把面团擀开,抹上油酥,卷起来,切成剂子。
两头一收,掌心一按,再往那堆脱了皮的白芝麻里狠狠一压。
一个圆鼓鼓的烧饼胚子就成了。
苏牧把特制的吊炉烧得滚烫,手沾了点凉水,托着烧饼底,啪的一声,贴在炉膛内壁上。
做完这十几个烧饼,外头的雨下得更紧了。
嘎吱!
院门被推开,三道人影颇有些狼狈地钻了进来。
为首的正是李世民,身后跟着房玄龄和魏征。
三人也没带伞盖,身上那厚实的官袍湿了一半,贴在身上死沉死沉的,看着就冷。
“这鬼天气,真要把人冻透了。”
李世民也不客气,进屋就往灶膛口凑,两只手在火光前搓个不停,“苏牧,赶紧的,弄点热乎东西,朕……我这牙帮子都打颤。”
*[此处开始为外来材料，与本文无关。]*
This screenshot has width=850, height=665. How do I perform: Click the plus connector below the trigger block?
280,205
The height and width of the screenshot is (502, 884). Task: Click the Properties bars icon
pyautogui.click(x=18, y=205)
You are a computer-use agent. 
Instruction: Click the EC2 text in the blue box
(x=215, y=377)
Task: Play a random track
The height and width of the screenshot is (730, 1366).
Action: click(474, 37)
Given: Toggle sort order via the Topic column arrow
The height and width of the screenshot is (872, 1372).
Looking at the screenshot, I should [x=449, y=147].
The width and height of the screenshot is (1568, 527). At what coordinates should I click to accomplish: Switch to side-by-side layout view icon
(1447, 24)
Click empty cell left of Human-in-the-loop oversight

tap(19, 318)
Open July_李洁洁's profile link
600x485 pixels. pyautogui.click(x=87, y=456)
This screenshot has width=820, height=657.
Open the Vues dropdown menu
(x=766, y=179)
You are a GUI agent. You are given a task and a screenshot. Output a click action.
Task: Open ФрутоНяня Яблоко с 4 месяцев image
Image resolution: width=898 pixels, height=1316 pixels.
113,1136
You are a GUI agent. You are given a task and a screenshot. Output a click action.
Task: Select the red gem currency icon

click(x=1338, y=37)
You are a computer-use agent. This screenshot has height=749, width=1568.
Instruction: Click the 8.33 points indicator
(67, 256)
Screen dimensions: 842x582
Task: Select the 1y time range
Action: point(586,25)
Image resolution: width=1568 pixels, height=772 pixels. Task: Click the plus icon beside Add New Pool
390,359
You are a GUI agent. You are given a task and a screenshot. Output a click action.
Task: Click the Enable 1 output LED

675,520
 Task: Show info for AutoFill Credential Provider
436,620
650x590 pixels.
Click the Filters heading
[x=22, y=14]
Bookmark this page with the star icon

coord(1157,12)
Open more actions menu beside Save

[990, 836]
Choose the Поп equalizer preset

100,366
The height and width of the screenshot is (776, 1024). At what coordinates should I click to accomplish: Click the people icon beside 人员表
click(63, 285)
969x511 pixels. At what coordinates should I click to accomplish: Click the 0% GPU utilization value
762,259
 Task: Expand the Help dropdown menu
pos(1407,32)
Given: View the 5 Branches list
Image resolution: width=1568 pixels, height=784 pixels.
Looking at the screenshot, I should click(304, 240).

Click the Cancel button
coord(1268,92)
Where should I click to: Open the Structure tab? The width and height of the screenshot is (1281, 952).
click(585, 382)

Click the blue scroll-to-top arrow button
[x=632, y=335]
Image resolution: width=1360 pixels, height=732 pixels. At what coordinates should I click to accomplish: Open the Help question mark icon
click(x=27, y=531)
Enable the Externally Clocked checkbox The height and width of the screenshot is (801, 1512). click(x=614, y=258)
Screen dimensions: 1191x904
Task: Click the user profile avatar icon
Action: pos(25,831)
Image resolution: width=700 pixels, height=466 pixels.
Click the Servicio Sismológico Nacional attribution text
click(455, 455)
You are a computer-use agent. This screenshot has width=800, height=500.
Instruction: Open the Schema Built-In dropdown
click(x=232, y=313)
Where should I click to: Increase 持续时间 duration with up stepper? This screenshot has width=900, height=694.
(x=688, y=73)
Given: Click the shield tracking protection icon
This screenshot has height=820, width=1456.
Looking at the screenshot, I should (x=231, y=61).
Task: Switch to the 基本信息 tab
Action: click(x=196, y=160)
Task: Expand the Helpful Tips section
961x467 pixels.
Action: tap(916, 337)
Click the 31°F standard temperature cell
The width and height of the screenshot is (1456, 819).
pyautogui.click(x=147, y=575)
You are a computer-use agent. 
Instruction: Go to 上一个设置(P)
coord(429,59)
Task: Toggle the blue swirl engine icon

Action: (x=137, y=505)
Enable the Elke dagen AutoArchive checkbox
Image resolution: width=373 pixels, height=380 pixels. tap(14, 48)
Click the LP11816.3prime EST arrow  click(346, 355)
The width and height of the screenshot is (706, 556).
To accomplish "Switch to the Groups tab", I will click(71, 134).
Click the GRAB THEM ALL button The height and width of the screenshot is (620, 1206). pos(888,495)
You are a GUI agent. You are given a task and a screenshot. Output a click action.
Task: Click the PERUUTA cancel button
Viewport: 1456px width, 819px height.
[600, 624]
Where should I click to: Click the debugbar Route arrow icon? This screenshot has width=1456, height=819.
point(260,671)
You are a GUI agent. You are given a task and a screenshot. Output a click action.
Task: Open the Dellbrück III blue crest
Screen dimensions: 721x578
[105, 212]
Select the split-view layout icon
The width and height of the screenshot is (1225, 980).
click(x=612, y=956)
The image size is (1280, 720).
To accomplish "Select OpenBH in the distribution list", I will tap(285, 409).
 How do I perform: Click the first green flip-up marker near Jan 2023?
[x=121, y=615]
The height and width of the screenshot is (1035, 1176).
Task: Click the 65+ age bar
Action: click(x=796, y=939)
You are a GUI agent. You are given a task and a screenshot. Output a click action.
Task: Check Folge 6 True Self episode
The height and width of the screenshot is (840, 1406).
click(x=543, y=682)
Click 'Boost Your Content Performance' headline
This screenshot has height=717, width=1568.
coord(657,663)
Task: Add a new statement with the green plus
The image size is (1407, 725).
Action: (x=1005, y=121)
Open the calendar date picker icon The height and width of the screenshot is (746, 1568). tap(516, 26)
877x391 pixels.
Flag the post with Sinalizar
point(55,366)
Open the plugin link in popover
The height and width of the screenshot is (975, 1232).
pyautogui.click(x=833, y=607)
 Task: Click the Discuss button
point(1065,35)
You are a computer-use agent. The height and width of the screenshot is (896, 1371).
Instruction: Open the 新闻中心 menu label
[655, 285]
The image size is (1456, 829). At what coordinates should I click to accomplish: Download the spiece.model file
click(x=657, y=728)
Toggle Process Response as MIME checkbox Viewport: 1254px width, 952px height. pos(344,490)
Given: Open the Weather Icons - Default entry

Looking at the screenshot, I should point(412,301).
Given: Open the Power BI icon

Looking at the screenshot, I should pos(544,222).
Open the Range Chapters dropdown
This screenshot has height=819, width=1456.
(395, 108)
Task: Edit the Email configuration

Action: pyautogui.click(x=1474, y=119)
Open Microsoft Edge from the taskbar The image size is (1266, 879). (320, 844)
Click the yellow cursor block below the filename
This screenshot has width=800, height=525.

魏征冻得胡子上挂着水珠,脸色发青,本来想说什么君仪体统,张了张嘴,最后还是打了个喷嚏,老老实实挤到了灶火边。
只有房玄龄,一边烤火,一边拿眼角余光上下打量苏牧。
那眼神不像是在看个厨子,倒像是在看个稀罕物件。
这几日在家琢磨了许久,越想越觉得这小子是个潜力股,这会儿看见真人,心里那算盘珠子拨得噼里啪啦响。
“几位赶巧。”
苏牧拿铁钩子揭开锅盖。
轰——!
一股浓白的热气裹着霸道的肉香,直接扑了三人一脸。
锅里那汤,白得晃眼。
切成丝的羊肚、羊肠在汤里翻滚,暗红色的羊血块沉浮其中,还有切得薄薄的羊肺片,吸饱了汤汁,看着就嫩。
“这是……”
魏征吸了吸鼻子,那股香味让他喉结上下滚动了一下,可看清锅里的东西后,眉头又皱了起来,“羊下水?”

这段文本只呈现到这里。